One can assume that the people who waited at Simon Peter’s house for Jesus to come expected that he would be able to heal Simon’s mother-in-law. Imagine their anxiety over this capable grandmother who usually took care of the household, now burning with fever, bed ridden, helpless.
Is she possessed of a demon? What other explanation was there? Fear lurked in the corners of the room. Her daughter must have been putting cold cloths on her head; hushing the grandchildren to be quiet, looking down the dusty road for a sign of Jesus.

And then Jesus was there. And he took her by the hand, and she was able to rise and minister to them. Simon’s mother-in-law, then, became the first deacon, the first servant of the church. We post-modern church-goers miss the significance of this text. Lawrence Wood writing in the Christian Century [1] reminds us that Jesus risked catching her illness and risked ritual uncleanliness – just by touching a woman.

Did he know Simon’s mother-in-law? Had he been in her home before, perhaps served by her before? I expect so, probably often. Jesus behaves like “family” as he enters the home of Simon.
And so the text serves as a reminder that the early church was very much a family affair.

So, it would be helpful for us to remember, in this time of waiting, that attention to each other and our church family is always in order especially during times of waiting. Look around you in the pews. Whom are we missing? Who hasn’t been in church recently? Is he or she all right? Just busy? Or are they in trouble? Has someone in that family lost a job? Are they facing a physical, emotional, or spiritual crisis? Do they need our pastoral care? Would you make a call to that person? Shall I visit that family? This is important. We must not be too busy, ourselves, to reach out. We are called to bring the good news of God’s love to each other. We are family and families take care of each other.

And something else, too, while we are waiting: Jesus models for us the importance of prayer. “In the morning, while it was still very dark,” Mark writes, “he got up and went out to a deserted place, and there he prayed.” Notice that Jesus is waiting on God in order to renew his strength.

Yes, he is willing to serve and heal the people who crowd around him, but all of his great crowd scenes are followed by a time apart to pray, to recover, to be renewed.

The disciples, of course, don’t understand this. They are busy managing the Galilean tour, and their main act keeps disappearing. Mark says they “hunted” for him – but the word literally means they “chased him down.” Everyone was searching for Jesus, waiting for a miracle.

And what of us?

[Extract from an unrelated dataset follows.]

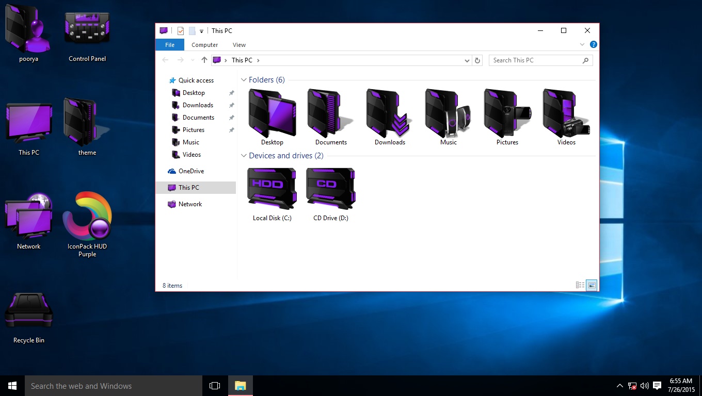Screen dimensions: 702x396
Task: Click the Back navigation button
Action: pos(165,60)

Maren Tirabassi [2] writes,

Gentle Savior,
I have been searching for you –
for your healing,
for your good news,
for your casting out of all those things
that feel to me like demons.

I have wandered in
the sundown of my hope,
and the fevers of
my too-much working.
I have gathered
those I love
and stood at the door,
eager for a personal miracle
that would prove
you love me.

But finally I find you
only in the deserted place,
the place of prayer
where no one else can come
but me,
and I cannot hide.
All my searching
turns around –
you have found me.

How, then, shall we wait?

We will wait in all the places in our lives where we need salvation. But know that we wait together, in rising and serving each other, and in quiet confidence that God will heal those whose hearts are broken, God will comfort those who have been trampled, and God will lift on Holy wings those who are falling. May it be so, us!in and through

Amen.

1. “Reflections on the Lectionary,” January 27, 2009, p. 19.
2. An Improbable Gift of Blessing, Cleveland, OH: United Church Press, 1998, p.41.